We are here to remember before God our departed friends and family because we love them. In this life we received love from them and we loved them in return. And that loving does not finish or die with the grave. If it did there’d be no point in being here tonight. Your presence is proof of the fact that the reality of love continues beyond death into eternity.
What does that tell us about the teaching of the Christian faith regarding death? It tells us that this Love must have come from somewhere. It isn’t just a psychologically induced emotion. It isn’t just a mental state of elation or well-being.
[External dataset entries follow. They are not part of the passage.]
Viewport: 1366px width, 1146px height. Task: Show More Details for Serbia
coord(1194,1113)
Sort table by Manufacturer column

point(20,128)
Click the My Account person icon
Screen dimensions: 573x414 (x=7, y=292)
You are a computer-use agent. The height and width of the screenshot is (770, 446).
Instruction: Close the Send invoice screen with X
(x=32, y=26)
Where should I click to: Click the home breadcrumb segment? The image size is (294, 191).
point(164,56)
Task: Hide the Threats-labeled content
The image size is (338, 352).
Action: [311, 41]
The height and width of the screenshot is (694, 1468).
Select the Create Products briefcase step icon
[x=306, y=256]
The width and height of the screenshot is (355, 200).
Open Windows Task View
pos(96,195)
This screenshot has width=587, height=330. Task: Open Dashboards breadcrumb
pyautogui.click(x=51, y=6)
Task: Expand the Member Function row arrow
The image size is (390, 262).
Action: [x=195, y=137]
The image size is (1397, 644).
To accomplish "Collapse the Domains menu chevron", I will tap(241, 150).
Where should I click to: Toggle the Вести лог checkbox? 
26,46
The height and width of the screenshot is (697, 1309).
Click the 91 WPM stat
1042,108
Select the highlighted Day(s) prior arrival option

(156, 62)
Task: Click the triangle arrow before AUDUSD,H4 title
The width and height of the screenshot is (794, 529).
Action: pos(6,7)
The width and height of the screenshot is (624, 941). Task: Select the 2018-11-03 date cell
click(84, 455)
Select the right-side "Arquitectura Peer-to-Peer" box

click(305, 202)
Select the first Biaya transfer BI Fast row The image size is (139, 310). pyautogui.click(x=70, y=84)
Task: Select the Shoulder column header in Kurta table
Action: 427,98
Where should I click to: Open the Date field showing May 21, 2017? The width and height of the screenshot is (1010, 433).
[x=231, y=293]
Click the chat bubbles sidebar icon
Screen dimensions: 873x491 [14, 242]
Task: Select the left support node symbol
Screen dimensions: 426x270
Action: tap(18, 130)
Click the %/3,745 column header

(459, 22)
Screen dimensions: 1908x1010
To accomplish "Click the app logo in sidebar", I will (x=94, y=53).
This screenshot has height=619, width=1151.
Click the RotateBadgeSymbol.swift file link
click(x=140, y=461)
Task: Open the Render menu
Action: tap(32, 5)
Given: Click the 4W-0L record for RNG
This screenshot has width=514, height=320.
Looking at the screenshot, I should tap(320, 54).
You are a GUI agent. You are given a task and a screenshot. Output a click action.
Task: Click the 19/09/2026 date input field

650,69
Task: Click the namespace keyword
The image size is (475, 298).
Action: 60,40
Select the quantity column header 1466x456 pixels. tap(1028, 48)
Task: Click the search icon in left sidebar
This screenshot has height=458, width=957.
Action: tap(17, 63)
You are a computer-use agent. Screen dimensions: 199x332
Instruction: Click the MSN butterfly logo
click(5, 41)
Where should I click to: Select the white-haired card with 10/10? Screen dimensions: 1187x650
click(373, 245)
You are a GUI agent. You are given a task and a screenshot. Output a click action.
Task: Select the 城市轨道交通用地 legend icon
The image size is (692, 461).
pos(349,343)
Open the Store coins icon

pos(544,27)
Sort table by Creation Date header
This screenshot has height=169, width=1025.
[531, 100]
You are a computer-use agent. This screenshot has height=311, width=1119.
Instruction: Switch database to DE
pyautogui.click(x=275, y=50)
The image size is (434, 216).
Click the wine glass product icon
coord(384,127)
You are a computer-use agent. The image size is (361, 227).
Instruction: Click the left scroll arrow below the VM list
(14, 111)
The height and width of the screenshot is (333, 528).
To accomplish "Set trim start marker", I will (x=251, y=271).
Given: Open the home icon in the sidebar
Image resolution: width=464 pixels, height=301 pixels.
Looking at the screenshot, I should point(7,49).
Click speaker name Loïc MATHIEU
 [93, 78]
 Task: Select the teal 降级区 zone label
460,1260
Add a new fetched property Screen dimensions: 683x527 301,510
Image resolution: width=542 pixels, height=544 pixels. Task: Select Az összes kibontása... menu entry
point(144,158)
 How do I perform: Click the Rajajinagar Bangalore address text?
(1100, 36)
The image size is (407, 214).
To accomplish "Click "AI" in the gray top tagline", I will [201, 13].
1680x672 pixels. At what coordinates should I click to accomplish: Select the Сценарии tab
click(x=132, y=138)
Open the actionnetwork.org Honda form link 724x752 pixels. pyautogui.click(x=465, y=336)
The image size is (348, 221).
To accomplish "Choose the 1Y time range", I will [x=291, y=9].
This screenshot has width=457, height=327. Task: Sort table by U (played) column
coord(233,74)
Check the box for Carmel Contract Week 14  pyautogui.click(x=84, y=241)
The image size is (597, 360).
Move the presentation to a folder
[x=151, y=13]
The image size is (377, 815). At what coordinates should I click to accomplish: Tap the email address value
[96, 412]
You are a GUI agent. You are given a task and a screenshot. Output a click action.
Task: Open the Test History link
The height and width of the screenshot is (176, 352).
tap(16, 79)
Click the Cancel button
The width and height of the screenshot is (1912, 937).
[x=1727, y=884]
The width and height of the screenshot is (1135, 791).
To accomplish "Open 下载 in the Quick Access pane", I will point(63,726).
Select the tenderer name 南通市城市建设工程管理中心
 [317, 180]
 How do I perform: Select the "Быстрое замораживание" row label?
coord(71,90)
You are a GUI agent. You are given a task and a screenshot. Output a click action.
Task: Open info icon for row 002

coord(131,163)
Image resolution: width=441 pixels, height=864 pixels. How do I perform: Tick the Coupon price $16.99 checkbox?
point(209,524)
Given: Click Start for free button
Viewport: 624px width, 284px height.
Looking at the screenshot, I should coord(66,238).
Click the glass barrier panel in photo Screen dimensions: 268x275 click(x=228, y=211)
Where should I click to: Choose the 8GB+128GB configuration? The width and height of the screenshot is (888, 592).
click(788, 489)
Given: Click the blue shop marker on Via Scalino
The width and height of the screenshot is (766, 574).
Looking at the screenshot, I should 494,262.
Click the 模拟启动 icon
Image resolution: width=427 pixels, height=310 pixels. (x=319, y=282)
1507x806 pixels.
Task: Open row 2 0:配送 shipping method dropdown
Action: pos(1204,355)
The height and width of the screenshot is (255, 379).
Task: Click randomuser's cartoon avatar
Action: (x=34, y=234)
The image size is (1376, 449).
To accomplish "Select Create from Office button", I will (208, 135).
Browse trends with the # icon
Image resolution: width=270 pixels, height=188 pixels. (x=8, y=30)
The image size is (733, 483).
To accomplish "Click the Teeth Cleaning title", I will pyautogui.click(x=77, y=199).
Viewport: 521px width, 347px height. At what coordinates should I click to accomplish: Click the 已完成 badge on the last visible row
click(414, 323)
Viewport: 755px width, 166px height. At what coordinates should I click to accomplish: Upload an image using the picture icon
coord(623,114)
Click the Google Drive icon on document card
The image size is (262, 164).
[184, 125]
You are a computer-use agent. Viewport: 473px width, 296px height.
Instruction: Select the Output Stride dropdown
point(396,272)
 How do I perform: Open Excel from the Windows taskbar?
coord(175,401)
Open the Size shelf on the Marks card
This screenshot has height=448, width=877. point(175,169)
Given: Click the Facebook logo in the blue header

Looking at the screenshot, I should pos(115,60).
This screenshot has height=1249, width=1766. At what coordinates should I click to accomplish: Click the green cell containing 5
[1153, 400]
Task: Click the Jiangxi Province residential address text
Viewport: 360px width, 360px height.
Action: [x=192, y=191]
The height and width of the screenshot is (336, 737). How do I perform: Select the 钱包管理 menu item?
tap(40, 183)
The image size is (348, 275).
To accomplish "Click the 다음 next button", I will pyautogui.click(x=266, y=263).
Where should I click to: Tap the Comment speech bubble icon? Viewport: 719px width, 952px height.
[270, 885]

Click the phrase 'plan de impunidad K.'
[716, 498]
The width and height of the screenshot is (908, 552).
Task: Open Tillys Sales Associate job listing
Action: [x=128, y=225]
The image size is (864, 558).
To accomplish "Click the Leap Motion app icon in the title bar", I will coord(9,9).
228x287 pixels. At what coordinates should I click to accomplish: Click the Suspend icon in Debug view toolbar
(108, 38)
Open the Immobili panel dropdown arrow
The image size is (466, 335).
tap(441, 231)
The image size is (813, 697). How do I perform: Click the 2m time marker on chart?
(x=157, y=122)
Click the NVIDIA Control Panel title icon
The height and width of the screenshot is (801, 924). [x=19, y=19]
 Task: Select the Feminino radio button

No, if we love, then our love has to have come from somewhere – and the Christian faith says it comes from God. Not only did God love us by creating us, but he gave his only Son to die and rise so that we might have eternal life.
The core teaching of Christianity is that God revealed himself to humanity in his Son, Jesus. But Jesus wasn’t just a means of divine communication with humanity. No Jesus is more than that. He is the gift of God himself. The gift of new life and our point of reconciliation with the Father. Jesus died on the Cross and rose from the dead so that our sins might be forgiven and death be defeated for ever.
That, I think, is what our gospel reading tonight is talking about. Jesus speaks of how much his heavenly Father wants us to live with him for ever: ‘Do not let your hearts be troubled. Believe in God, believe also in me. In my Father’s house there are many dwelling-places. If it were not so, would I have told you that I go to prepare a place for you? And if I go and prepare a place for you, I will come again and will take you to myself, so that where I am, there you may be also.”
The Father’s gift to us is eternal life. And the way we have access to this gift is through faith in Christ. Those who believe and trust in Jesus and in the power of his cross to save, can have eternal life with God.
But how does what we’re doing here today relate to that?
Well just as we can pray for someone in this life, we can continue to pray for them in the life to come. Prayer isn’t just about asking God for things. It’s also about holding someone we love in the presence of God and committing them to his loving protection. So praying for someone can be as simple a thing as just being in God’s presence with that person on our hearts.
And when we pray for someone like that we are linked to them through a bond of love that can transcend the grave.
When we worship together, the church has always taught that we do so in the presence of all God’s saints and angels – and of all our departed loved ones. We can pray for them and with them – right here and now – asking that God will forgive their sins, purify them and make them ready to behold his face, and draw them closer to himself in the eternity of his kingdom. We pray that our departed loved ones might experience those life-giving benefits of Jesus’ death – eternal life with him.
That’s why we do it in the context of the Eucharist. The bread and wine of the Eucharist become the Body and Blood of Christ. In the Eucharist we can feel especially close to those who have died because we can feel especially close to Jesus. Jesus is the link between us and them – because Jesus is the one who makes eternal life possible.
So in this Eucharist, pray for those whom you love but see no longer. Pray that they might experience ever more deeply the reality of God’s kingdom in heaven. But draw close yourself to Jesus as well – to him who gives himself to you in this sacrament. For it is in him alone that we hope for salvation, and it is in him alone that our loved ones have that eternal life that he promises to those who trust in him.